The U.S. Supreme Court on Friday announced it will decide whether a state can consider the political affiliation of appointed judges in order to maintain the state courts’ ideological balance.

The case, Carney v. Adams, arises from a challenge to the provision of Delaware’s Constitution which only allows for the state’s highest courts to have a “bare majority” of judges from either political party (i.e. the five-judge Delaware Supreme Court must have three judges from one party and two judges from the opposing party).

A retired attorney and registered independent James R. Adams, who formerly belonged to the Democratic Party, filed a lawsuit challenging the provision, claiming it violated the U.S. Constitution’s First Amendment protection of free speech and right to be considered for public office regardless of political affiliation.

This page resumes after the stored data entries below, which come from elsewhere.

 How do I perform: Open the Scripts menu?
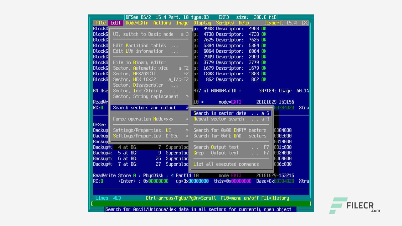point(225,23)
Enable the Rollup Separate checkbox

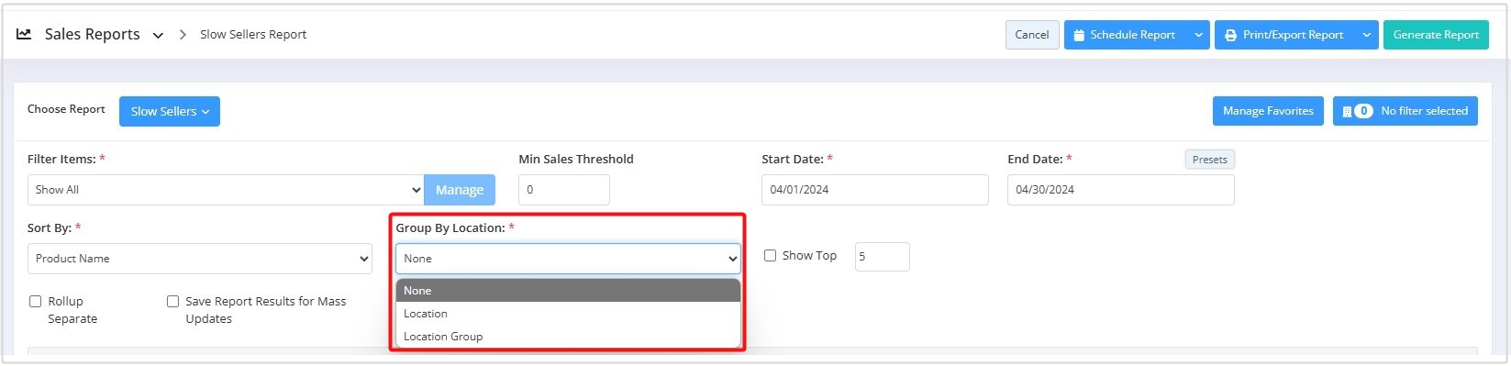coord(36,301)
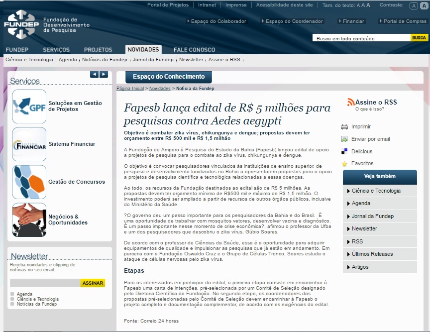Click the Favoritos star icon
Screen dimensions: 430x332
pos(344,164)
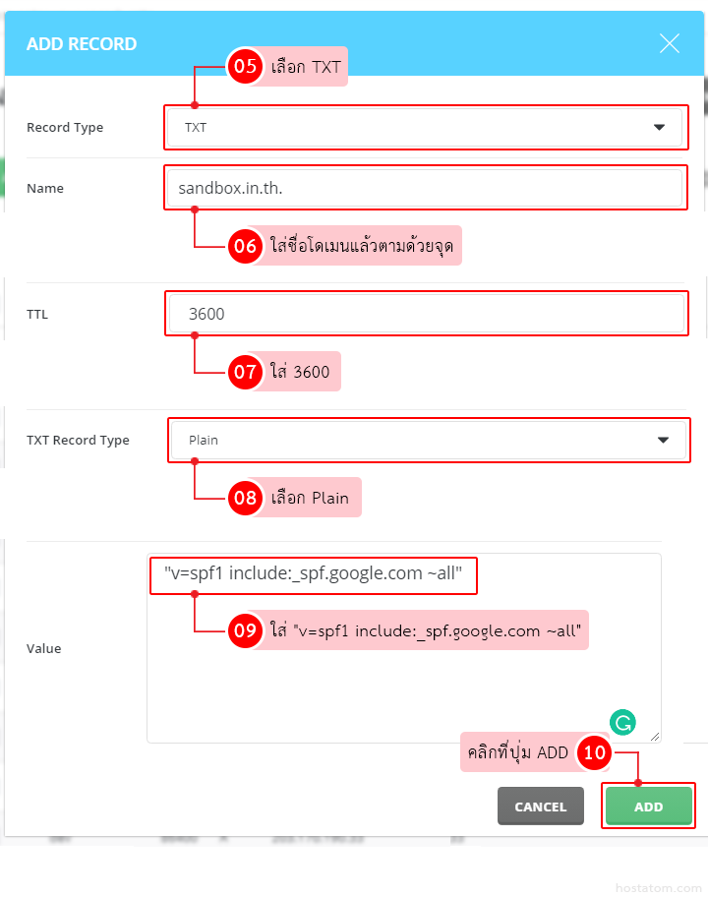Click the Record Type label
Viewport: 708px width, 897px height.
[x=65, y=128]
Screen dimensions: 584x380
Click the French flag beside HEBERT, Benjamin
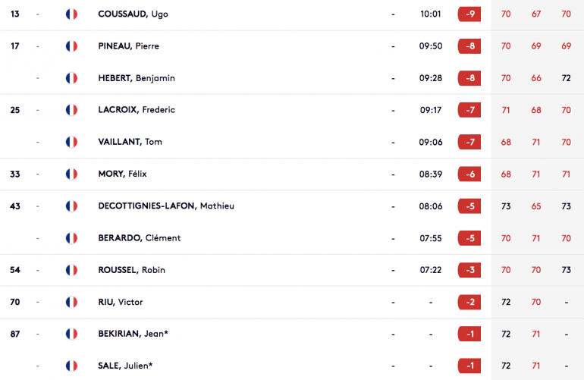coord(71,78)
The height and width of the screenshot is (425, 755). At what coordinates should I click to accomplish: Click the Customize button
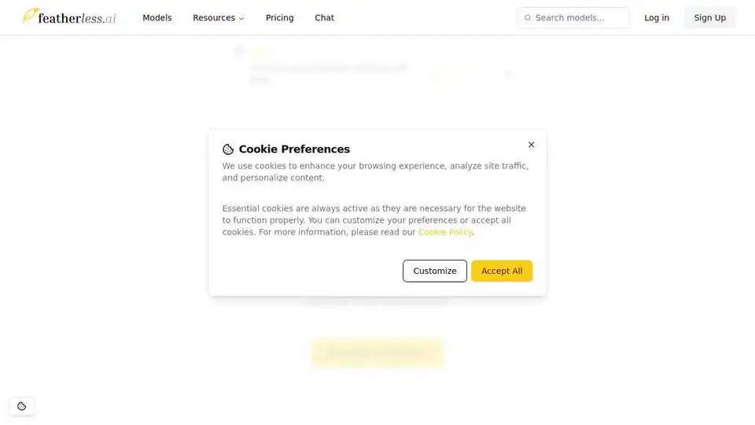point(434,271)
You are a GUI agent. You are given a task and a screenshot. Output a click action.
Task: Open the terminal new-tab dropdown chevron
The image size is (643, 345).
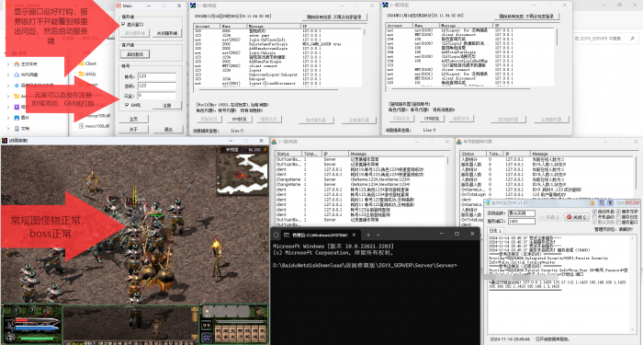(x=378, y=235)
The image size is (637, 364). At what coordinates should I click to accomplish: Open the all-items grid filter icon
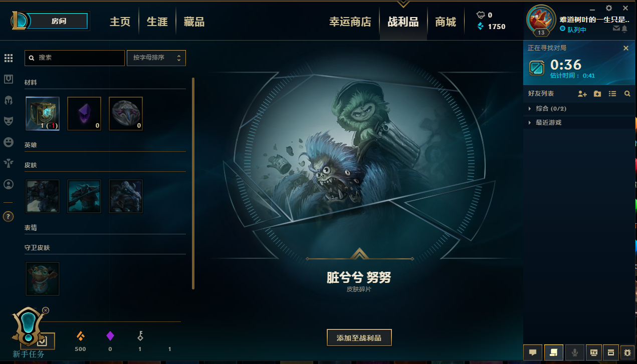tap(9, 58)
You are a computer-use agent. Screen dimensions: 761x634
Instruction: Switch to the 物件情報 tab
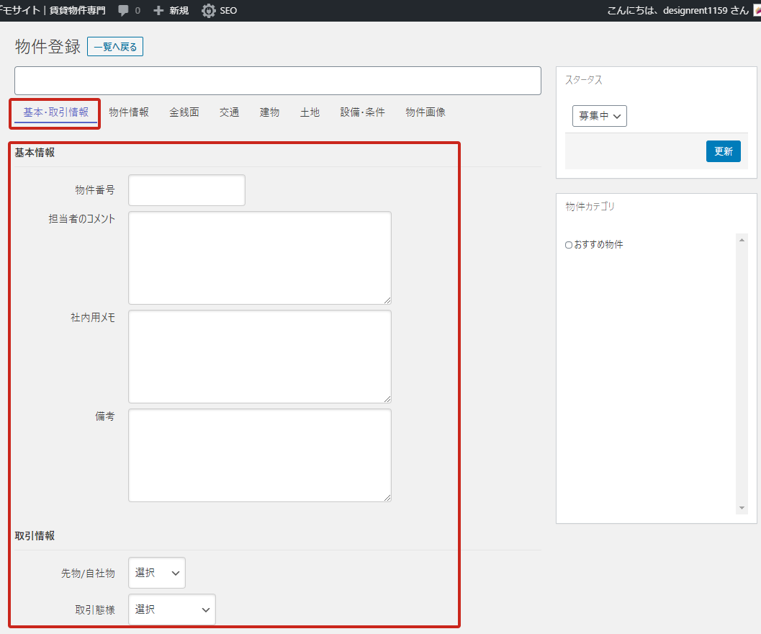(x=129, y=112)
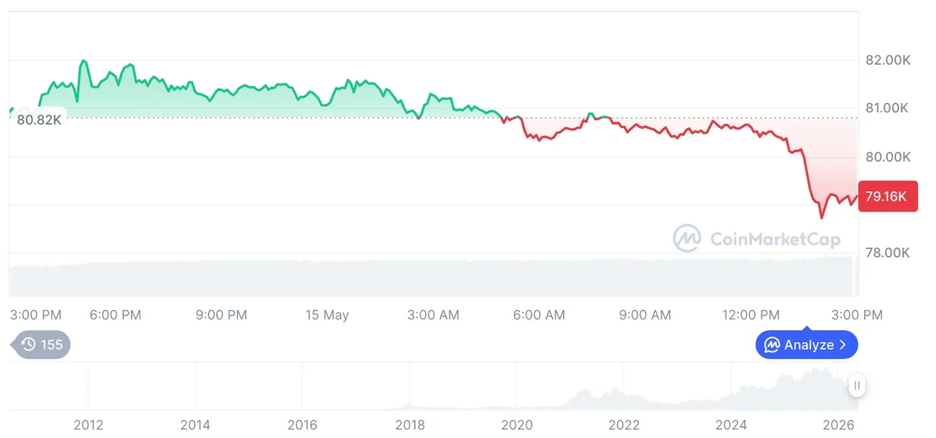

“Such a system assumes, without foundation, that Republicans and Democrats are monolithic in their judicial views and that their political views will control their decision-making,” Adams and his attorney David L. Finger wrote in his brief to the Supreme Court. “Worse, it reinforces the fears of the public that judges will decide cases based on political affiliation.”

A lower federal court in February sided with Adams in ruling that the provision was unconstitutional. The U.S. Court of Appeals for the Third Circuit concluded that “portions of Delaware’s constitution that limit Adams’s ability to apply for a judicial position while associating with the political party of his choice violate his First Amendment rights.”

In response, Delaware Gov. John Carney petitioned the Supreme Court seeking a reversal of the Third Circuit decision.

“The Delaware courts play a dominant role in American — and indeed global — corporate governance,” Carney’s attorney and Stanford law professor Michael W. McConnell wrote in the petition. “Sixty percent of the Fortune 500 and more than half of the corporations listed on the New York Stock Exchange are incorporated in Delaware, in no small part due to the reputation — and reality — of the Delaware courts as objective, stable and nonpartisan. These qualities have not come about by accident. For more than 120 years, Delaware’s Constitution has required a politically balanced judiciary.”

(Photo by Mark Wilson/Getty Images)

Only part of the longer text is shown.